Words by Jordyn Brown, Photo provided by Creative Commons
The terrorist attacks that occurred on November 13th, 2015 will mark a day Paris will never forget. These events sent a shockwave through the entire world, even though all of us were unaware of the aftershock that would follow for the next year.
Since the initial attack on Paris there have been at least 10 confirmed terrorist attacks in the European Union. The frequency of these incidents mirrors the back-to-back wildfires Oregon experienced last year and spurring what The New York Times is calling “the summer of anxiety.”
This feeling of anxiety is tangible. It’s surrounding tourist spots like the Eiffel Tower and the Roman Colosseum. It’s pressed close to you as you ride the crowded metro for just a few blocks during busy hours. It’s an anxiety that is incomprehensible to many in the United States as they drive to work or walk to class, comfortably confident they will arrive safely. It is doubtful that an ocean away, the panic of coming face-to-face with a terror attack is on people’s minds daily.
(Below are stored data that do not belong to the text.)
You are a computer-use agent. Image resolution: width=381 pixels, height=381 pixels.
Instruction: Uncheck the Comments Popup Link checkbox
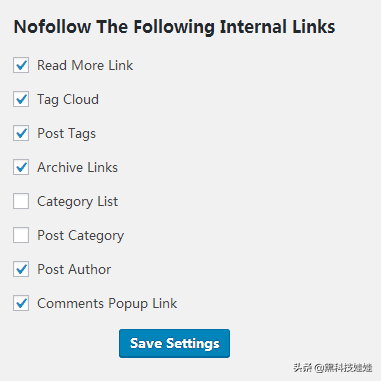(21, 303)
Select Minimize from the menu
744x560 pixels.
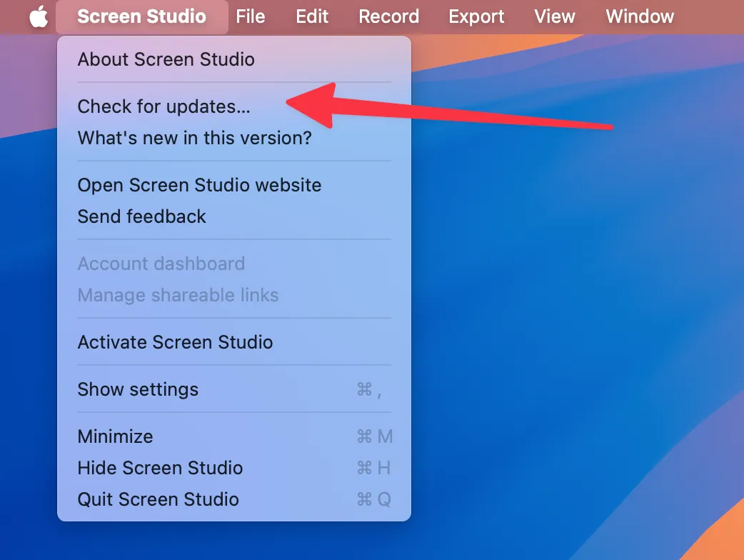[x=115, y=436]
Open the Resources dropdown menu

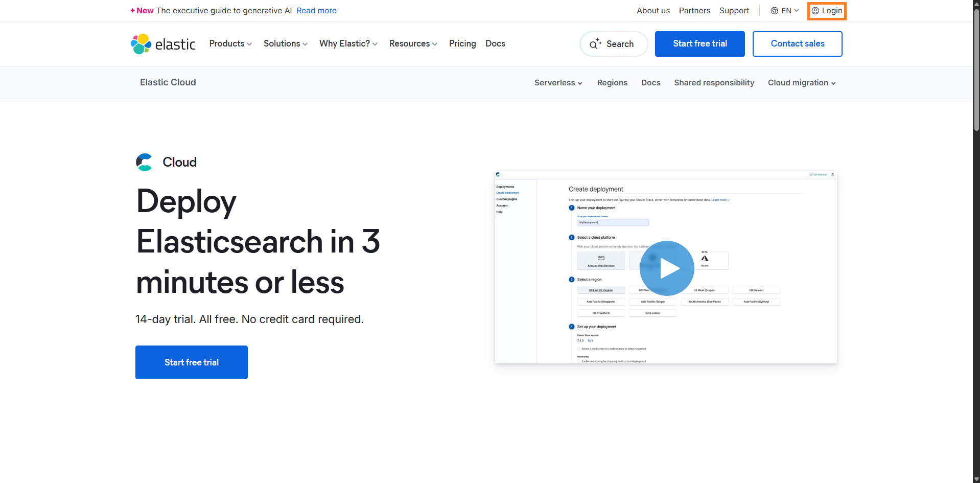tap(413, 44)
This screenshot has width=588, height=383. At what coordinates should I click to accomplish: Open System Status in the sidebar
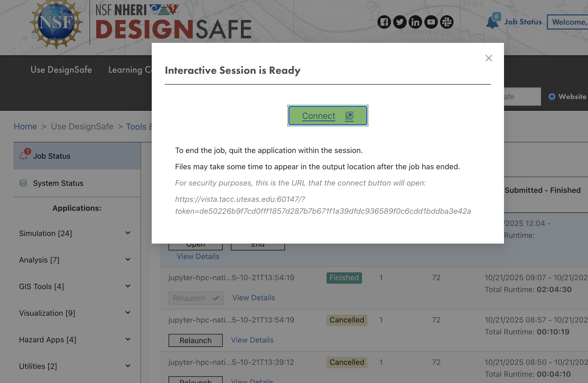pyautogui.click(x=58, y=183)
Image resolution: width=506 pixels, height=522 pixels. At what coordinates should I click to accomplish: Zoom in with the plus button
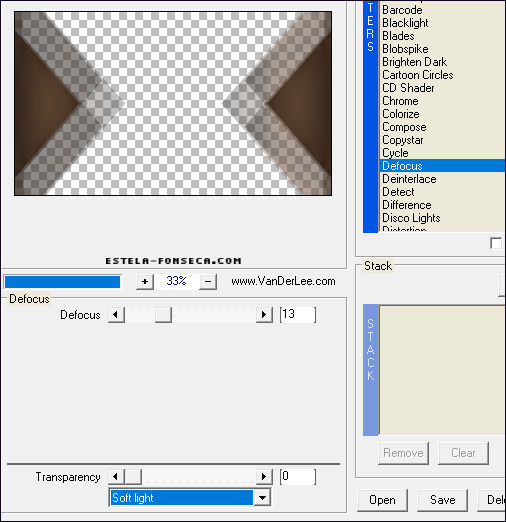145,282
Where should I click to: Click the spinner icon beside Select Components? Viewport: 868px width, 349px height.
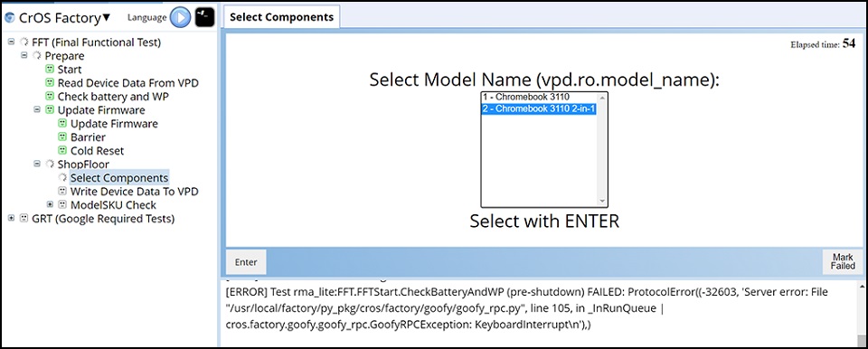pyautogui.click(x=62, y=178)
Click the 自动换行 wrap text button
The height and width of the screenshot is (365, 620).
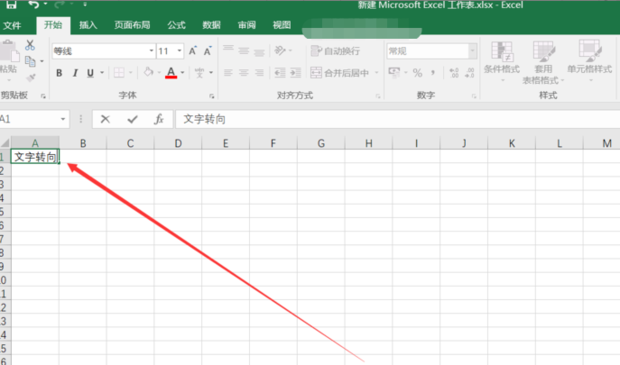335,51
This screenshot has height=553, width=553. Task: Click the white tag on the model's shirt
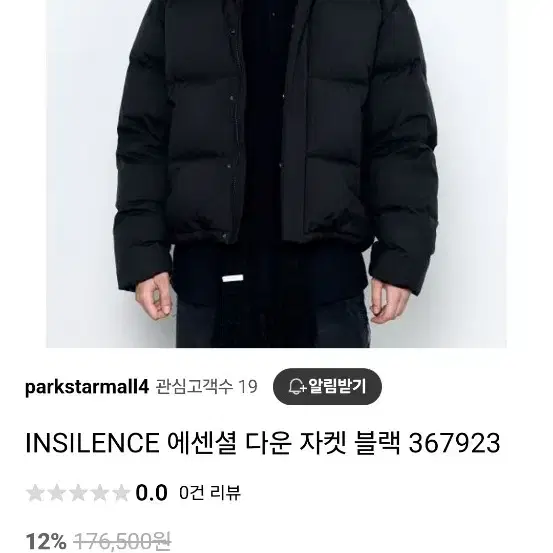233,278

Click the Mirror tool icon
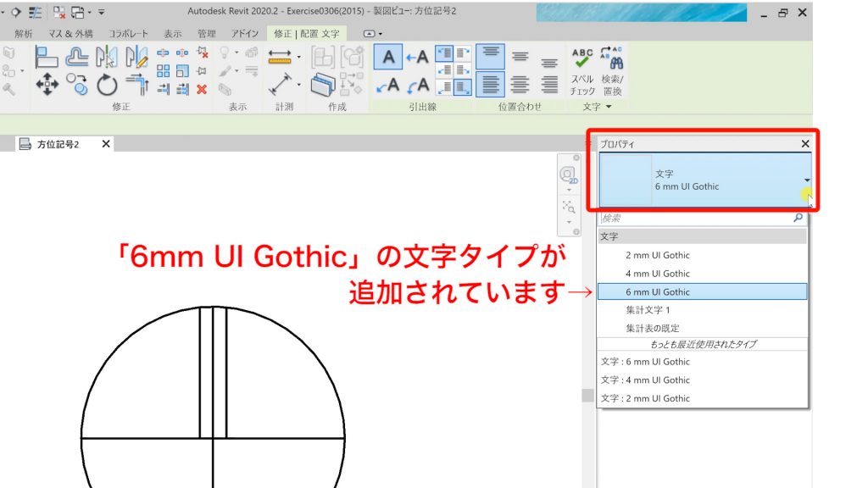click(x=104, y=56)
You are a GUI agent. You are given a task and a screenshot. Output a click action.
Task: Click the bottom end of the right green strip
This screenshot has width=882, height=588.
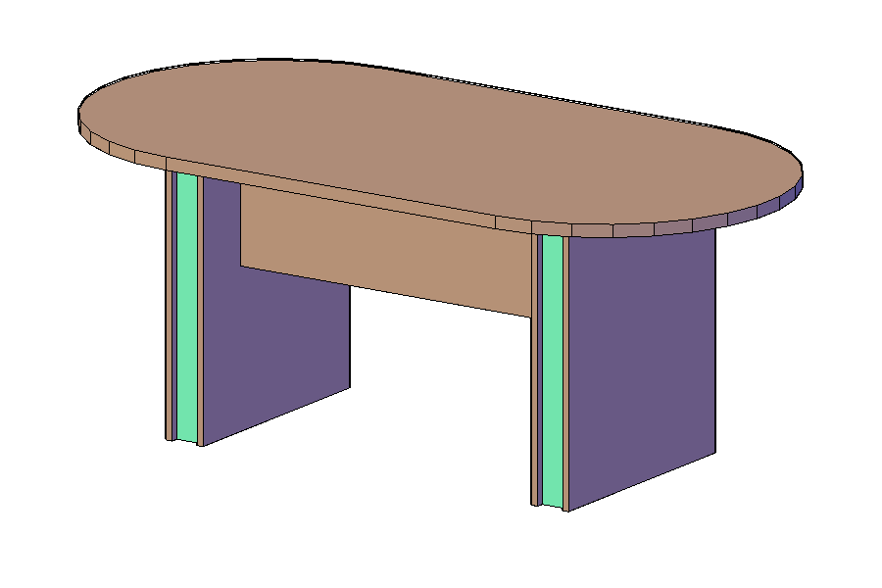click(x=553, y=504)
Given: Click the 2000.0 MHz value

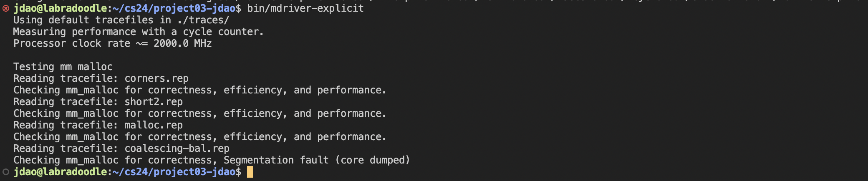Looking at the screenshot, I should (x=182, y=43).
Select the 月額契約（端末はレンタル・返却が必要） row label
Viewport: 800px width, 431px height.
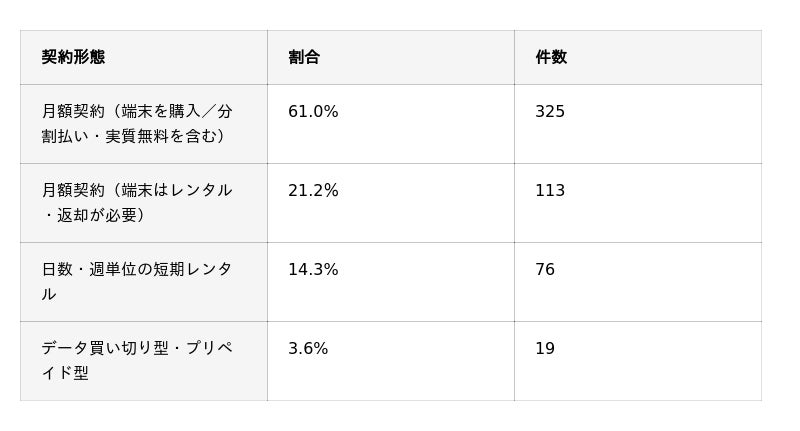point(137,203)
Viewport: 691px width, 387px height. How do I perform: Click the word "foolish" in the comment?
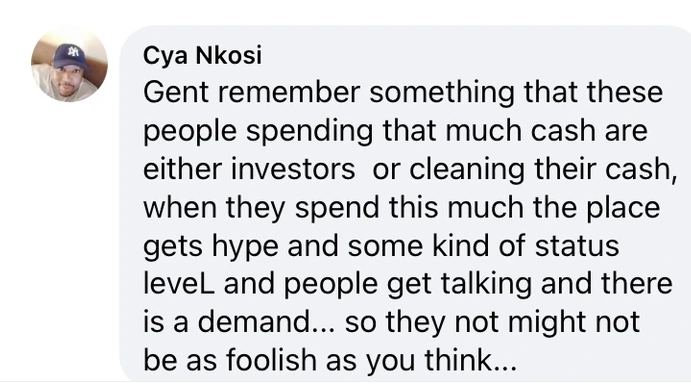pyautogui.click(x=271, y=360)
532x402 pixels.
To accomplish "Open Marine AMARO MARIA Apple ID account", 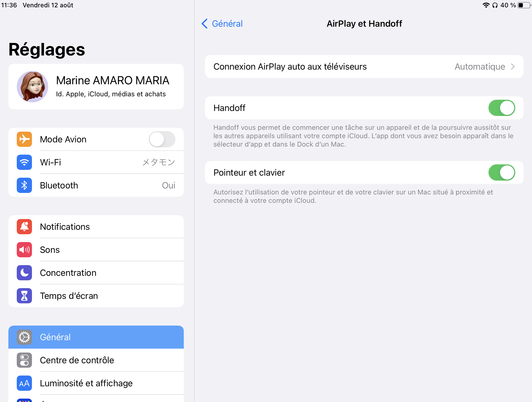I will pyautogui.click(x=113, y=86).
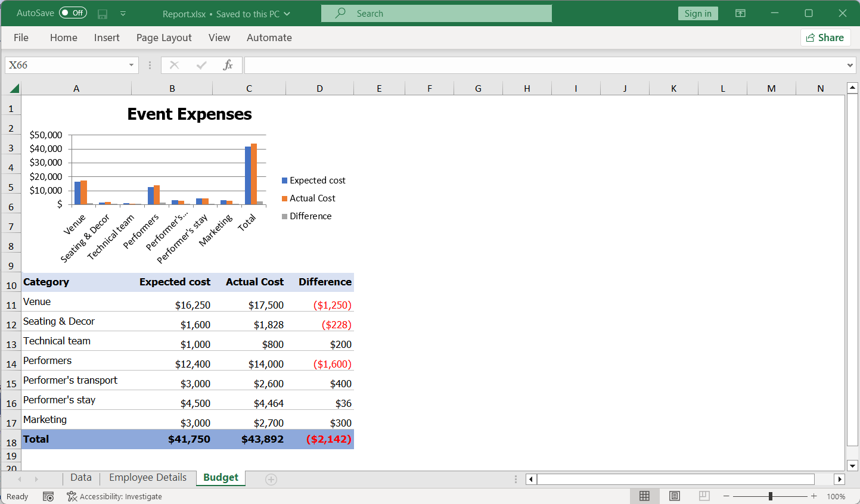Switch to Normal view icon in status bar
860x504 pixels.
point(644,496)
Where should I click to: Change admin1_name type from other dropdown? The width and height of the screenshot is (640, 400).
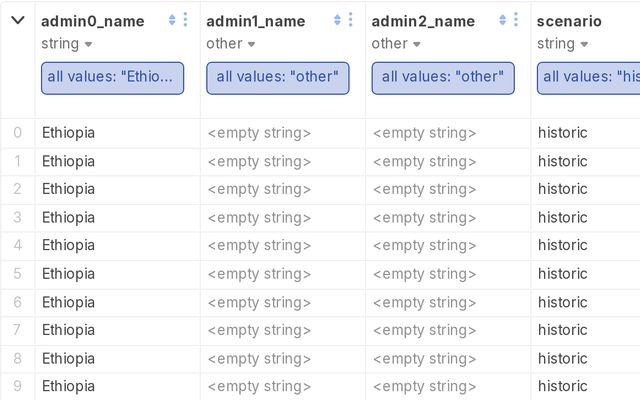pyautogui.click(x=231, y=44)
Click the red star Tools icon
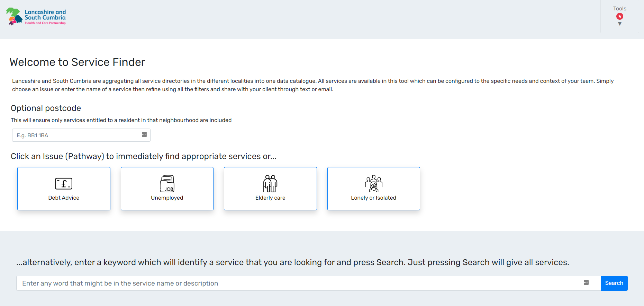This screenshot has height=306, width=644. point(620,16)
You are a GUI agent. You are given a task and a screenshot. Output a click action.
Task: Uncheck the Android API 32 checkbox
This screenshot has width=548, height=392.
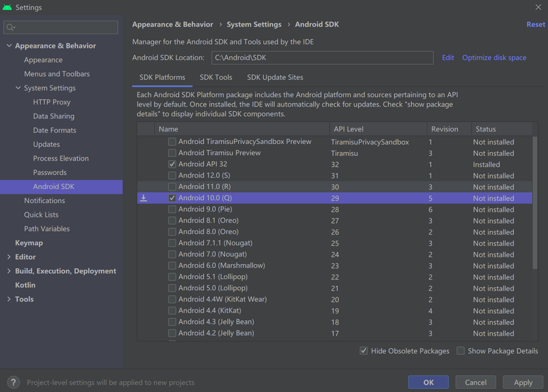172,165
While they are entirely different events in our world’s history, these repeated attacks are as unrelenting as raging wildfires. Fueled by hatred and fear of one group and sparked by a complicated international political and social conflict, these began by spreading quietly and low to the ground until finally growing to the level they are at today. As we look forward, the question on many people’s minds is how exactly we are to extinguish these flames until these horrific events become mere ashes in the pages of our history books.
But for some, this summer will never be just a chapter. It is critical to remember that even from across the Atlantic Ocean, to many people in the U.S. these attacks were more than just a #PrayforParis tweet.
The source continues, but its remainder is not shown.